Из песен труднее всего мне дался «Романс Жермон». Я написал несколько вариантов, и все мне не нравились. Как- то открыл том стихов П. Вяземского и, взяв метрическую схему одного стихотворения (редкую), написал по ней — и оказалось как раз. Много было вариантов и основной гусарской песни «Давным — давно», пока не явилось это словосочетание, и счастливо дало мне рефрен, и озарило своим настроением всю пьесу. Я написал полсотни куплетов с этим рефреном, прежде чем отобрал лучшие. Песни «Колыбельная Светланы», «Прелестница младая» и «Жил — был Анри Четвертый» написал почти сразу набело. В пьесе были и другие песни, например, «Романс Ржевского», еще одна песня Жермон, но я от них отказался. Было несколько (около десятка) проектов названия, но иные казались манерной стилизацией, иные как — то неточно выражали характер пьесы. Уже написав куплеты песни «Давным — давно», я понял, что лучше названия не придумаю.
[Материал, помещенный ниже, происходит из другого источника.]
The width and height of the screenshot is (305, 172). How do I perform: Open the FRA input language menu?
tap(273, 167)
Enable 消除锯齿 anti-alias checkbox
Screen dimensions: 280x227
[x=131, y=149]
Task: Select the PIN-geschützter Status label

Оно, правда, очень не понравилось Н. ПАкимову, он мне мгновенно сказал, что противники пьесы будут называть ее «Г…ным-г…но», и по его просьбе я предложил ему (из стихов Дениса Давыдова) «Питомцы славы». Так у него и значилось на афише (а также на некоторых других афишах), но его мрачное пророчество не оправдалось — противников у пьесы оказалось немного, и они не склонны были острить.
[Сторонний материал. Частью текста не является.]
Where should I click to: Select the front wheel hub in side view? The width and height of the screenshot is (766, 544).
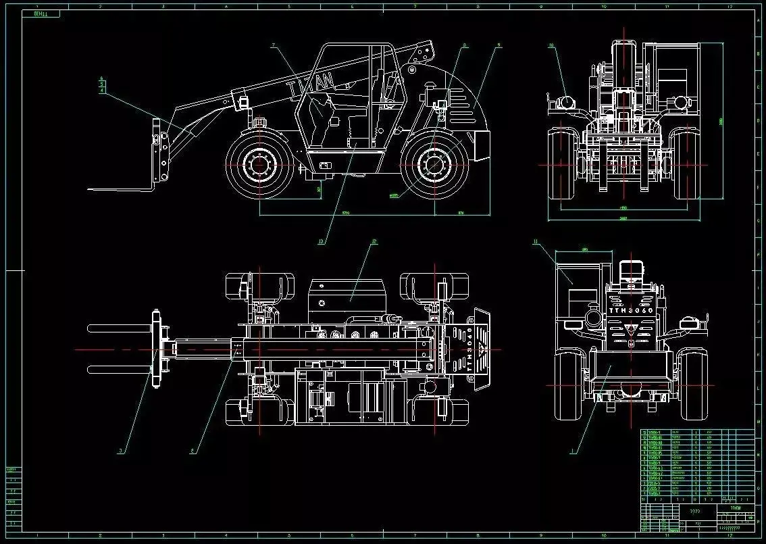pos(259,165)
В процессе работы были, конечно, дни острого недовольства написанным и минуты отчаяния — не без этого, — но все же их было немного. Работа шла быстро и, в основном, удивительно легко. С тех пор я твердо знаю, что когда пишется быстро, то всегда «выходит» — и наоборот. Во всяком случае, для меня это верно. Самым неинтересным и скучным в работе было строго следовать заранее придуманному, как бы оно ни было хорошо. Это тоже мое личное свойство: выполняя намеченный обязательный предварительный план, я вяну и тускнею. Нужно внести что — то новое, чтобы оживиться и начать писать с увлечением. Но без плана большую пьесу не построишь. В четвертом акте у меня был один небольшой эпизод, необходимый для действия. Он был точно придуман заранее, и осталось только оснастить его скелет стихами. Как же он тяжело мне давался! Как мне не нравилось то, что я пишу! Несколько дней я просидел на тридцати строчках. Наконец зажмурился, что — то накорябал и перешагнул через это. А после оказалось, что все вполне прилично, и на спектакле в этом месте я даже проронил слезу. (Это была сцена свидания Шуры с дядей перед ее предполагаемым расстрелом.)
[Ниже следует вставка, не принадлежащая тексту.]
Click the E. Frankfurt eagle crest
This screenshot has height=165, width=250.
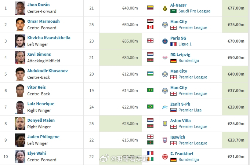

Самочувствие во время работы иногда бывает обманчиво, сколько раз замечал это. Я человек мнительный и относящийся к себе скептически и завидую тем, кто в процессе работы приходит сам от себя в восторг. И когда такое случается, я это долго помню. Люблю строить пьесу, составлять план. Терпеть не могу кропотливо этот план осуществлять. И больше всего люблю импровизировать, галопом ускакав в сторону от плана. И тем не менее верный и точный план — это полдела.
Из первого литературного варианта пьесы до сцены не дошло немногое. В третьем акте вначале пребывал штабной генерал Витгенбах, в корпус которого и приезжает Кутузов. До его приезда между Виттенбахом и Давыдом Васильевым происходит ссора — классическое и несколько банальное столкновение «штабных» и «фронтовиков». Оказывалось, что Кутузов тоже не любит Витгенбаха. За этим были определенные исторические реалии, но они отяжеляли пьесу, и я легко согласился с чьим — то советом, что все это не нужно. Во втором акте был еще длинный лирический монолог Васильева о России. Он задерживал действие, и его риторика казалась в пьесе чужеродной. Его я тоже вымарал. В первом акте было восемь «кузин» — стало шесть. Во втором акте было двенадцать «партизан» (не считая Васильева и Ржевского), а стало восемь.